GrandmotherThe reason I keep coming back to this is I feel a responsibility to journal as a third generation language major on my mother’s side (Grandmother and aunt: English, mother: French). My grandmother kept a diary throughout the years that upon her death passed down to my mom, who has kept a diary or calendar for as long as I can remember. My mother in turn has insisted that I wait at least 10 years after her death before I can consider publishing a novel based on their lives using the collective diaries as a resource.

In May, while visiting my parents, I was forced to remove the remaining vestiges of my collegiate career from their basement. I’ve been leafing through some of my old writings since then, somewhat shocked by how heinous my writing was. If I’m able to stick with this, I will probably bring them out for your collective chuckles, albeit with serious amounts of preface to establish context.

I’ve pre-written a few posts in recent weeks so that I have something to kick this off with and develop momentum. I value any feedback you have to offer. Bear in mind that in my English career, my passions were Literature > spelling > grammar so I tend to use non-standard grammar of the Chicago vein, but I am getting ahead of myself as I’ve already written an entry for that.

Why Flairicus? Evolution of an Identity

The earliest nickname I was given was “Touchdown” because my first and second initials are “TD”. This was used infrequently so it never stuck. During my school years I didn’t really have a nickname other than the occasional “Runt” reference (I graduated high school at 5’1” tall whereas my brothers were 6’+) or “Einstein” (end product of  an intellectual discussion in a video arcade, much to my delight).

Chimichanga

Who wouldn’t want a nickname based off of a deep fat fried burrito?

In college I wound up with “Chonga” – a natural progression from “Chimi” after I insisted that “Timmy” was the kid who always fell down the well in “Lassie” and hence my stern refusal to go by that name (NOTE: In the early 2000s I would modify this restriction to allow for the use of “Tim-mah!” as I had a lot of friends who enjoyed South Park). The name appealed to my linguistic interests as it felt like such a guttural, almost bestial name such as you might give to a literary Tarzan clone, thereby making it the equivalent of calling the tallest kid in school “Tiny.”

I got online in the early ‘90s, but I didn’t want to use “Chonga” as it would be visible to my peers and the faculty. I remember that I spent part of a morning and my entire lunch at Tonn’s Restaurant brainstorming numerous options. I was serious about this – I had a lot of considerations as the name would invariably define me to some degree on a collegiate level.

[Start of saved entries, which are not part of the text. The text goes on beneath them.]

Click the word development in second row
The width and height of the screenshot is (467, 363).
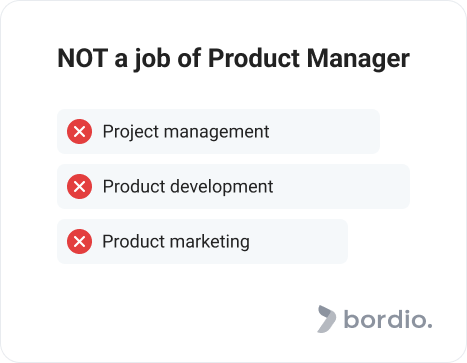coord(222,186)
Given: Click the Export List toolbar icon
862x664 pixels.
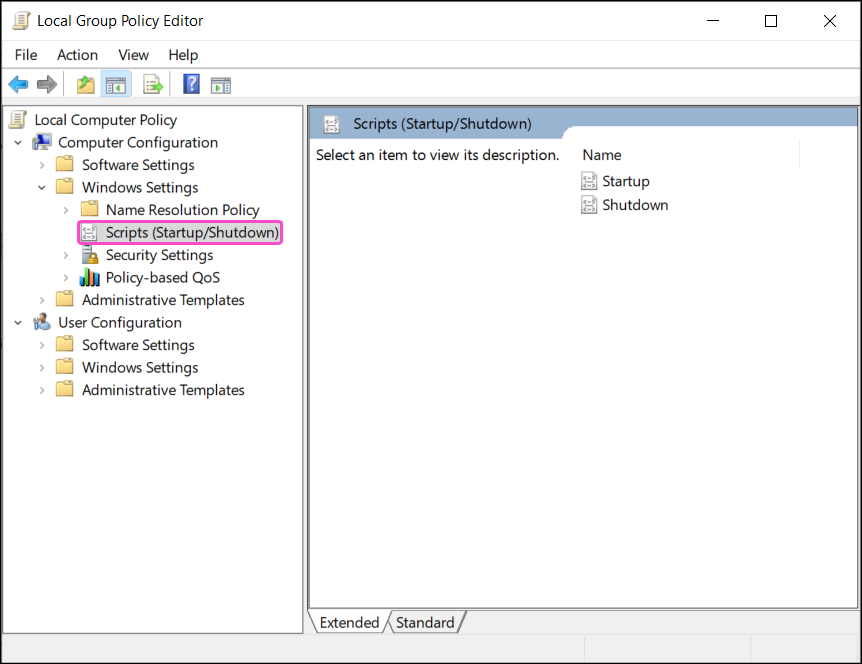Looking at the screenshot, I should tap(152, 84).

Some of the criteria I compiled in my head:

1. I wanted something that would set me up as having a sense of humor.
2. I had a fascination with Q from “Star Trek: The Next Generation”, but there was a low end character limit.
3. I also wanted a literary allusion to establish my English major cred.

MercutioSomewhere in the middle of scarfing down Spicy Chicken while paging through the compilation of Shakespeare’s plays which I had lugged with me, I turned to Romeo and Juliet and there it was: Mercutio. I had found something that met all three criteria (I pronounce the second syllable in the same manner as “queue”) and it was thematically appropriate in that I enjoy a good verbal sparring and often described myself as a “tragic comic.” A year later I would curse my lack of foresight when I signed up for my account on the Krypton server and was forced to use Mercutio@krypton.msu.edu instead of KalEl@krypton.msu.edu.

After grad school, I began work as a web site designer and I needed a new nickname for designer cred. I had become fascinated with the world pair of “flair/flare” and how when you vocalized it the meaning was similar in that both words symbolized flashy and dramatic, something I aspired for my designs to be. I began using it as a standard handle on Internet forums which I contributed to and when playing online games with my friends.

The problem with “Flair” was the advent of Office Space brought a lot of visibility to the word and getting it as a user name on most systems became nigh impossible. I started throwing in “Mc” in front of it but Grey’s Anatomy started a “Mc” craze so by necessity I had to find an alternative and opted for Hellenification (aka, getting my Greek on).